- Born: April 16, 1933 New York City, New York
- Died: January 18, 2021 (aged 87) Burbank, California
- Occupation: Composer

= Perry Botkin Jr. =

American composer, producer, arranger, and musician (1933–2021)

Perry Botkin Jr. (April 16, 1933 – January 18, 2021) was an American composer, producer, arranger, and musician.

== Life and career ==
He was born in 1933 in New York City, the son of Perry Botkin Sr., who also was a successful musician and composer.

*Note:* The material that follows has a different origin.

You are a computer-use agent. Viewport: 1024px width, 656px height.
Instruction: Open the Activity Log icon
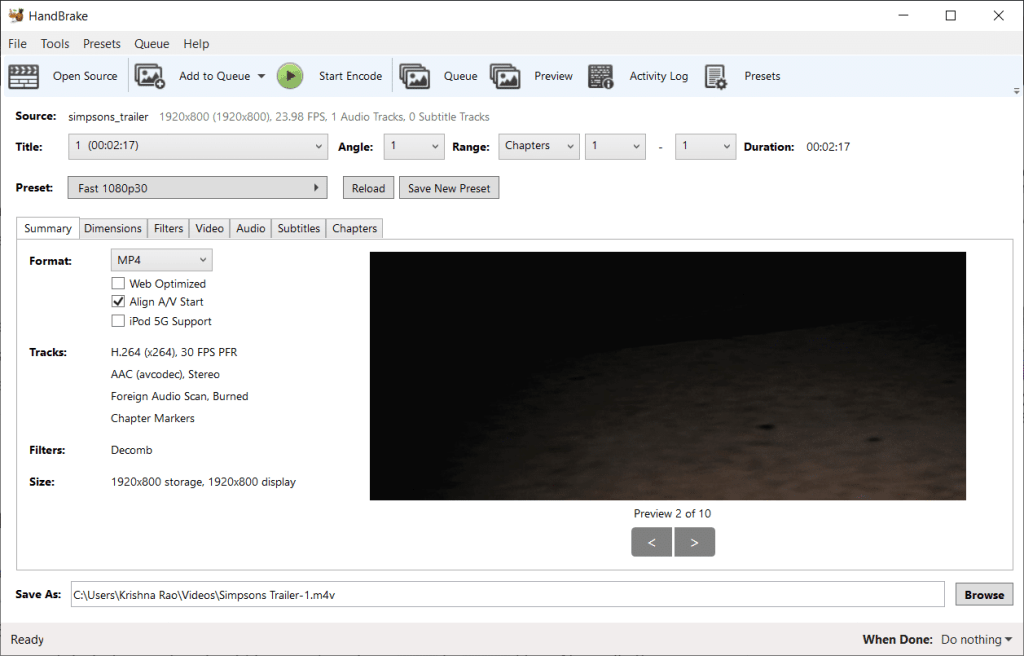point(600,76)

Botkin had a successful career in music for more than forty years. As an arranger, he worked with Bobby Darin, Harry Nilsson, Gary Crosby, The Lettermen, Ed Ames, Shelby Flint and Harpers Bizarre, among others. The film scores that he composed are similar to the music of his partner and counterpart, Barry De Vorzon.

The tune "Nadia's Theme", composed by Botkin and Barry De Vorzon, peaked at No. 6 in Canada and No. 8 on the Billboard Hot 100 in 1976 and became the theme song for the long-running television soap opera The Young and the Restless. He was also a major contributor to Incredible Bongo Band, one of the most influential groups of all-time for its Bongo Rock album which is one of the most sampled from records, making it a major influence in the origins of Hip hop.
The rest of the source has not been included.